In the framework of the 36th Vilenica International Literary Festival, the Slovenian Comparative Literature Association and the Slovenian Writers’ Association will organise the 19th International Comparative Literature Colloquium,
Literature and War: Problems, Texts, Contexts
Prepared by Alen Širca
The theme of war is as old as literature. Slovenian literature is no exception: war motifs occur in its earliest beginnings, although they were not to grow into a full-fledged literary subject-matter that was woven mainly into prose texts until the 20th century. Slovenian ‘war prose’ leapt to higher aesthetic levels in the early 1940s, and still higher in the subsequent postwar decades. In fact, the war prose wave has lasted to this very day, for it is precisely the last two decades that have seen prominent works of this subgenre. No doubt, war holds an important place in Slovenian literature. Thus it comes as no surprise that some of Slovenia’s greatest literary names, such as Edvard Kocbek, Vitomil Zupan, or Lojze Kovačič, should be associated with the theme of war. The Colloquium seeks to re-examine the established critical assessment of these works, as well as to provide new interpretive frameworks which may highlight the topicality of the texts even today.

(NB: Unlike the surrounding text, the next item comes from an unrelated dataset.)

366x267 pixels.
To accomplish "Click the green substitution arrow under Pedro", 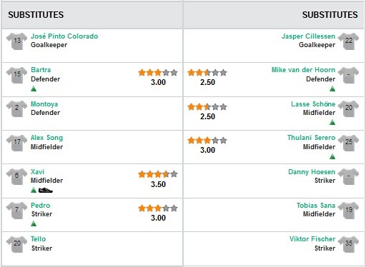I will 34,223.
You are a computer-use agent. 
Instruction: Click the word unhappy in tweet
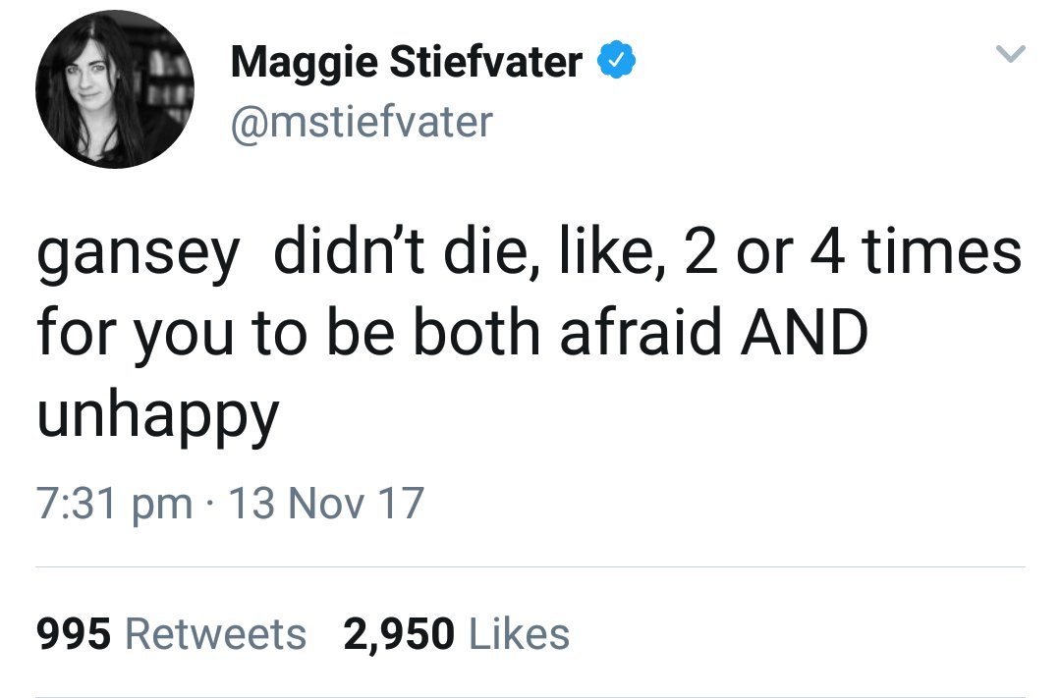[x=157, y=416]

Each war has its own specific historical moment, its own casus belli. From this perspective, the Colloquium will focus on World War II, which has cut deepest into the tissue of Slovenian society. But not exclusively on that war, of course: the various historical, social and political contexts (of several wars) must be complemented by other texts, other literatures, especially those most cognate with, and closest to, Slovenian literature, as they may enhance our comprehension of it. And vice versa: Slovenian examples may shed a unique and strong light on other European texts. The range of comparison may be extremely wide, but priority will be given to the texts which emerged in the field of former Yugoslavia or, on a larger scale, of Central and Eastern Europe.
Last but not least, the panoramic survey of the Colloquium seeks to test some of the recent theoretical and methodological models for exploring the complex relationships between literature and war, thus drawing close to ‘war studies’, which have been steadily gaining recognition in contemporary humanities.